### JOB
Rewrite the items below, putting "interface agent" in place of every "GUI agent" and keeping everything else the same.

Begin SUPPLIED MATERIAL

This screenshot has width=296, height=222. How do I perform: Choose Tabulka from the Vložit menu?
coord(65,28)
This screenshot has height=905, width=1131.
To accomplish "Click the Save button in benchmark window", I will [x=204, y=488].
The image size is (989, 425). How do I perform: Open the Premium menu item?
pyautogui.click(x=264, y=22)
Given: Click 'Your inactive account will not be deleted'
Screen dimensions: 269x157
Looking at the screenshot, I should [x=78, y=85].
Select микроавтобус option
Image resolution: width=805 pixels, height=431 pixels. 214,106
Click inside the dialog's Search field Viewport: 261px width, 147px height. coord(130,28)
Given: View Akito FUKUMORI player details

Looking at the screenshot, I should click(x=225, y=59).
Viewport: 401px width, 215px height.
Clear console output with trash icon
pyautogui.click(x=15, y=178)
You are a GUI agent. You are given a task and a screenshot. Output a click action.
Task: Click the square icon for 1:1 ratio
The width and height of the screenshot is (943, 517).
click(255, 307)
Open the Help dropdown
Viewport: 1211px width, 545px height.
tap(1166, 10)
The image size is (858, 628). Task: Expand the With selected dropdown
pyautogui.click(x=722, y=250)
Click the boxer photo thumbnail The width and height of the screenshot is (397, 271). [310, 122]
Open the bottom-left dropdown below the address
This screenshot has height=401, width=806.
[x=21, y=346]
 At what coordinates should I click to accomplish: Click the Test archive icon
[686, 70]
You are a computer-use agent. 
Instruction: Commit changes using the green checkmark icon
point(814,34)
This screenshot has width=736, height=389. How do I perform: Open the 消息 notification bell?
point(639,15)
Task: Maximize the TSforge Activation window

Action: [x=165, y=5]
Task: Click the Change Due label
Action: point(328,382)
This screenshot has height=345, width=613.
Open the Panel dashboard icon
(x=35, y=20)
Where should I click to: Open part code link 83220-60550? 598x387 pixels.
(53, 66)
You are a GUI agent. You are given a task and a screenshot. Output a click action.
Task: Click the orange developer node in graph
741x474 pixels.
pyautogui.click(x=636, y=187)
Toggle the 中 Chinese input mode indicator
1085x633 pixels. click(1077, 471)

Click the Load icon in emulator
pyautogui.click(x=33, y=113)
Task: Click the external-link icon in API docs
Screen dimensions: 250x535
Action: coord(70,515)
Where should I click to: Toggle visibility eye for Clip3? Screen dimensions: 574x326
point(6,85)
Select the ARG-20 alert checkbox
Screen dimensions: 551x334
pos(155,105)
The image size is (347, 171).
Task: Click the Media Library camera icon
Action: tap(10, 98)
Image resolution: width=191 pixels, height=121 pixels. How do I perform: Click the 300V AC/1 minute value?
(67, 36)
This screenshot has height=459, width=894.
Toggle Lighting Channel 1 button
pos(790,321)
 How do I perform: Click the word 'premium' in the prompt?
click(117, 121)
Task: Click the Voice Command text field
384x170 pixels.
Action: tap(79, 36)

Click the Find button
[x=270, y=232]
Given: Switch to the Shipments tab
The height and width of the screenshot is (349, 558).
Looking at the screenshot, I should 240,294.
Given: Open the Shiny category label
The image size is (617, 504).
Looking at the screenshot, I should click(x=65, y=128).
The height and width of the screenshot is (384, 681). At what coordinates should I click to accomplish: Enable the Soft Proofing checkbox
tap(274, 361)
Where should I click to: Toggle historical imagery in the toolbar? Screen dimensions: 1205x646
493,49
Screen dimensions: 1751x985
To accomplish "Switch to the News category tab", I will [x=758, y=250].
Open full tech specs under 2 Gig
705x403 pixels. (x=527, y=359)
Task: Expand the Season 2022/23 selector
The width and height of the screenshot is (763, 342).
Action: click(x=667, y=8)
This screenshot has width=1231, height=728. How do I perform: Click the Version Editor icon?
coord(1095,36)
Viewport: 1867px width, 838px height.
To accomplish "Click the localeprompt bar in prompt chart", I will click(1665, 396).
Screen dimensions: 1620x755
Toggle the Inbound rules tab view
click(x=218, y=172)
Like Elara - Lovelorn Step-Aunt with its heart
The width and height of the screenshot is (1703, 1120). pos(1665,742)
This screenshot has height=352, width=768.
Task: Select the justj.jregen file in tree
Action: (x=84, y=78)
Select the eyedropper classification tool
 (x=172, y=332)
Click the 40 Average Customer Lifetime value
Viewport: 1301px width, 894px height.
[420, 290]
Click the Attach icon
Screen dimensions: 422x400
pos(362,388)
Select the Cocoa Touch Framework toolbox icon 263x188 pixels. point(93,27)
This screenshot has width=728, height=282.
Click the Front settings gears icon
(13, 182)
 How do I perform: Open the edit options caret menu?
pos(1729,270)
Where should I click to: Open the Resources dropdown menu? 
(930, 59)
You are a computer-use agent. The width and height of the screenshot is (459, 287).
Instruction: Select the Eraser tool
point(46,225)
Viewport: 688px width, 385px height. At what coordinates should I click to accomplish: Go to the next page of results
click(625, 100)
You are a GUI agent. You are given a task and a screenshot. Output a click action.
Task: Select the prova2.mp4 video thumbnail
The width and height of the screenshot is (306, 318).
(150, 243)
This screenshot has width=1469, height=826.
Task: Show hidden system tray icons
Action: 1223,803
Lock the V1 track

End SUPPLIED MATERIAL

### EXERCISE RESPONSE
This screenshot has width=296, height=222. How do I perform: Choose Tabulka from the Vložit menu?
coord(65,28)
This screenshot has height=905, width=1131.
To accomplish "Click the Save button in benchmark window", I will [x=204, y=488].
The image size is (989, 425). How do I perform: Open the Premium menu item?
pyautogui.click(x=264, y=22)
Given: Click 'Your inactive account will not be deleted'
Screen dimensions: 269x157
Looking at the screenshot, I should [x=78, y=85].
Select микроавтобус option
Image resolution: width=805 pixels, height=431 pixels. 214,106
Click inside the dialog's Search field Viewport: 261px width, 147px height. coord(130,28)
Given: View Akito FUKUMORI player details

Looking at the screenshot, I should click(x=225, y=59).
Viewport: 401px width, 215px height.
Clear console output with trash icon
pyautogui.click(x=15, y=178)
You are a interface agent. You are given a task and a screenshot. Output a click action.
Task: Click the square icon for 1:1 ratio
The width and height of the screenshot is (943, 517).
click(255, 307)
Open the Help dropdown
Viewport: 1211px width, 545px height.
tap(1166, 10)
The image size is (858, 628). Task: Expand the With selected dropdown
pyautogui.click(x=722, y=250)
Click the boxer photo thumbnail The width and height of the screenshot is (397, 271). [310, 122]
Open the bottom-left dropdown below the address
This screenshot has height=401, width=806.
[x=21, y=346]
 At what coordinates should I click to accomplish: Click the Test archive icon
[686, 70]
You are a computer-use agent. 
Instruction: Commit changes using the green checkmark icon
point(814,34)
This screenshot has width=736, height=389. How do I perform: Open the 消息 notification bell?
point(639,15)
Task: Maximize the TSforge Activation window

Action: [x=165, y=5]
Task: Click the Change Due label
Action: point(328,382)
This screenshot has height=345, width=613.
Open the Panel dashboard icon
(x=35, y=20)
Where should I click to: Open part code link 83220-60550? 598x387 pixels.
(53, 66)
You are a interface agent. You are given a task and a screenshot. Output a click action.
Task: Click the orange developer node in graph
741x474 pixels.
pyautogui.click(x=636, y=187)
Toggle the 中 Chinese input mode indicator
1085x633 pixels. click(1077, 471)

Click the Load icon in emulator
pyautogui.click(x=33, y=113)
Task: Click the external-link icon in API docs
Screen dimensions: 250x535
Action: coord(70,515)
Where should I click to: Toggle visibility eye for Clip3? Screen dimensions: 574x326
point(6,85)
Select the ARG-20 alert checkbox
Screen dimensions: 551x334
pos(155,105)
The image size is (347, 171).
Task: Click the Media Library camera icon
Action: tap(10, 98)
Image resolution: width=191 pixels, height=121 pixels. How do I perform: Click the 300V AC/1 minute value?
(67, 36)
This screenshot has height=459, width=894.
Toggle Lighting Channel 1 button
pos(790,321)
 How do I perform: Click the word 'premium' in the prompt?
click(117, 121)
Task: Click the Voice Command text field
384x170 pixels.
Action: tap(79, 36)

Click the Find button
[x=270, y=232]
Given: Switch to the Shipments tab
The height and width of the screenshot is (349, 558).
Looking at the screenshot, I should 240,294.
Given: Open the Shiny category label
The image size is (617, 504).
Looking at the screenshot, I should click(x=65, y=128).
The height and width of the screenshot is (384, 681). At what coordinates should I click to accomplish: Enable the Soft Proofing checkbox
tap(274, 361)
Where should I click to: Toggle historical imagery in the toolbar? Screen dimensions: 1205x646
493,49
Screen dimensions: 1751x985
To accomplish "Switch to the News category tab", I will [x=758, y=250].
Open full tech specs under 2 Gig
705x403 pixels. (x=527, y=359)
Task: Expand the Season 2022/23 selector
The width and height of the screenshot is (763, 342).
Action: click(x=667, y=8)
This screenshot has width=1231, height=728. How do I perform: Click the Version Editor icon?
coord(1095,36)
Viewport: 1867px width, 838px height.
To accomplish "Click the localeprompt bar in prompt chart", I will click(1665, 396).
Screen dimensions: 1620x755
Toggle the Inbound rules tab view
click(x=218, y=172)
Like Elara - Lovelorn Step-Aunt with its heart
The width and height of the screenshot is (1703, 1120). pos(1665,742)
This screenshot has height=352, width=768.
Task: Select the justj.jregen file in tree
Action: (x=84, y=78)
Select the eyedropper classification tool
 (x=172, y=332)
Click the 40 Average Customer Lifetime value
Viewport: 1301px width, 894px height.
[420, 290]
Click the Attach icon
Screen dimensions: 422x400
pos(362,388)
Select the Cocoa Touch Framework toolbox icon 263x188 pixels. point(93,27)
This screenshot has width=728, height=282.
Click the Front settings gears icon
(13, 182)
 How do I perform: Open the edit options caret menu?
pos(1729,270)
Where should I click to: Open the Resources dropdown menu? 
(930, 59)
You are a computer-use agent. The width and height of the screenshot is (459, 287).
Instruction: Select the Eraser tool
point(46,225)
Viewport: 688px width, 385px height. At what coordinates should I click to accomplish: Go to the next page of results
click(625, 100)
You are a interface agent. You are given a task and a screenshot. Output a click action.
Task: Select the prova2.mp4 video thumbnail
The width and height of the screenshot is (306, 318).
(150, 243)
This screenshot has width=1469, height=826.
Task: Show hidden system tray icons
Action: 1223,803
Lock the V1 track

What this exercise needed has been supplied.